Tasks to carry out.
1. Decide whether each statement below agrees with the text on the New Hampshire presidential primary. For each, answer yes or no and quote the deciding words of the text. (a) The New Hampshire primary takes place after the Iowa caucuses. (b) A large number of delegates are chosen in the New Hampshire primary. (c) The reforms that raised the importance of the two states began with the 1968 election.
2. Rewrite the passage on the New Hampshire primary, beginning at the words "Since 1952, the" and stopping after "and campaign funding.", with "testing ground" replaced by "proving ground".
3. Extend the text on the New Hampshire presidential primary, continuing on from its final sentence.

The New Hampshire presidential primary is the first in a series of nationwide party primary elections and the second party contest (the first being the Iowa caucuses) held in the United States every four years as part of the process of choosing the delegates to the Democratic and Republican national conventions which choose the party nominees for the presidential elections to be held the subsequent November. Although only a few delegates are chosen in the New Hampshire primary, its real importance comes from the massive media coverage it receives (along with the first caucus in Iowa). Spurred by the events of the 1968 election, reforms that began with the 1972 election elevated the two states' importance to the overall election, and began to receive as much media attention as all of the other state contests combined. Examples of this extraordinary coverage have been seen on the campuses of Dartmouth College and Saint Anselm College, as the colleges have held multiple national debates and have attracted media outlets like NPR, Fox News, CNN, NBC, and ABC. The publicity and momentum can be enormous from a decisive win by a frontrunner, or better-than-expected result in the New Hampshire primary. The upset or weak showing by a front-runner changes the calculus of national politics in a matter of hours, as happened in 1952 (D), 1968 (D), 1980 (R), and 2008 (D).

Since 1952, the primary has been a major testing ground for candidates for both the Republican and Democratic nominations. Candidates who do poorly frequently drop out, while lesser-known, underfunded candidates who excel in New Hampshire can become serious contenders, garnering large amounts of media attention and campaign funding.

Data extract.
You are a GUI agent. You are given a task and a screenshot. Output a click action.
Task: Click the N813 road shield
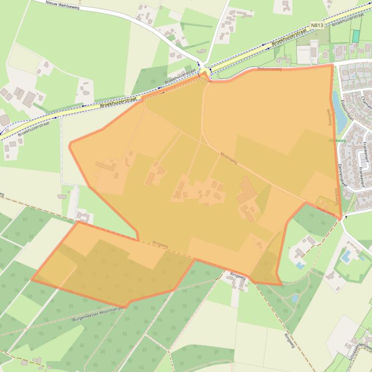317,24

Responses for each task.
1.
(a) Yes: "the second party contest (the first being the Iowa caucuses)"
(b) No: "only a few delegates are chosen in the New Hampshire primary"
(c) No: "reforms that began with the 1972 election"

2.
Since 1952, the primary has been a major proving ground for candidates for both the Republican and Democratic nominations. Candidates who do poorly frequently drop out, while lesser-known, underfunded candidates who excel in New Hampshire can become serious contenders, garnering large amounts of media attention and campaign funding.

3.
Crucially, the New Hampshire primary is not a "closed primary", where voter participation is limited by voters' past or recent party registration. Instead, New Hampshire enables any voter who has been undeclared, or re-registers as undeclared (not registered with any party) to vote in either party's primary. Candidates who do well in the state are seen as having a strong appeal to independents—who account for as much as 41% of the electorate. A strong performance in New Hampshire is seen as a bellwether for how well a candidate can do in a general election, given their appeal to less partisan voters who sometimes flood that party's primary, if they want to participate at all. This system is not a fully open primary, because people who are registered with a party (Republican or Democratic) on voting day cannot vote in the other party's primary.

Timing
New Hampshire state law stipulates that the presidential primary shall be on the second Tuesday in March (the date when town meetings and non-partisan municipal elections are traditionally held), but that the Secretary of State must, if necessary, change the date to ensure that the New Hampshire primary will take place at least seven days before any "similar election" in any other state. The Iowa caucuses are not considered to be a similar election. In recent election cycles, the New Hampshire primary has taken place the week after the Iowa caucus.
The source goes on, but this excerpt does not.